(Work instructions)
Write the entries out again exactly; any picture among them gets left out.

Screenshot grounding data:
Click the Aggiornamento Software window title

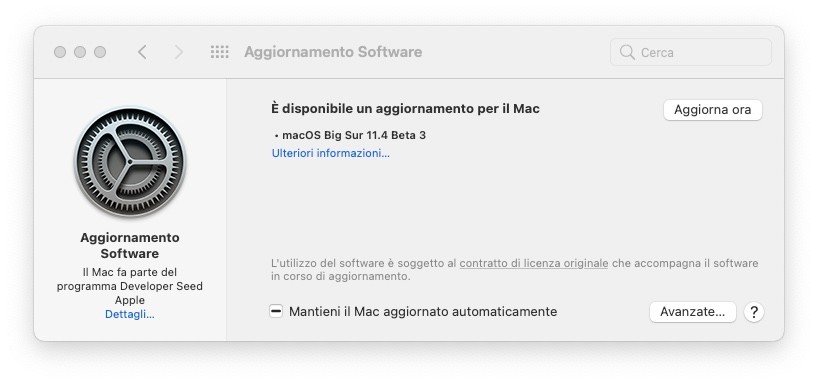333,52
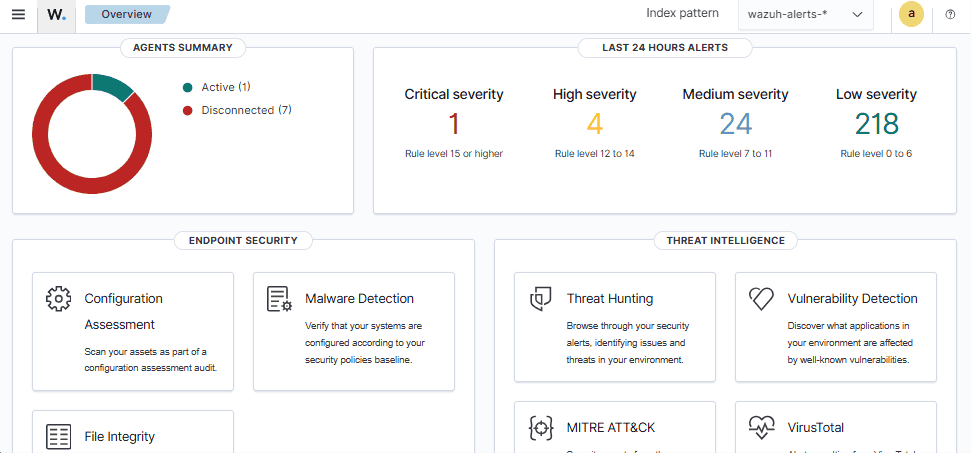
Task: Toggle the Disconnected legend entry
Action: (237, 110)
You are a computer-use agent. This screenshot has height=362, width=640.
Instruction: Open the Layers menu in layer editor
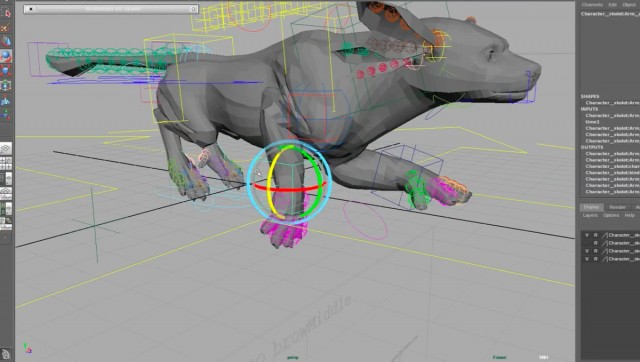[590, 215]
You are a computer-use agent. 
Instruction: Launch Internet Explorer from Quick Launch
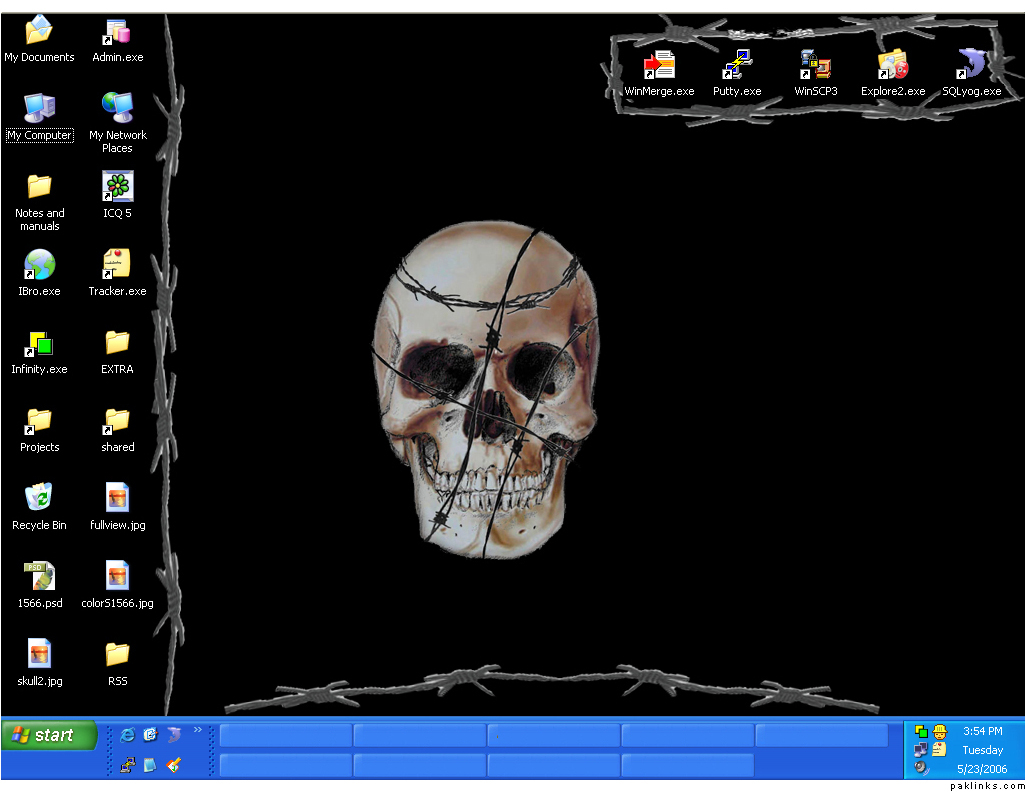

(Response area)
Click the Aggiornamento Software window title

333,52
Task: Toggle the Disconnected legend entry
Action: (237, 110)
You are a computer-use agent. This screenshot has height=362, width=640.
Instruction: Open the Layers menu in layer editor
[590, 215]
You are a computer-use agent. 
Instruction: Launch Internet Explorer from Quick Launch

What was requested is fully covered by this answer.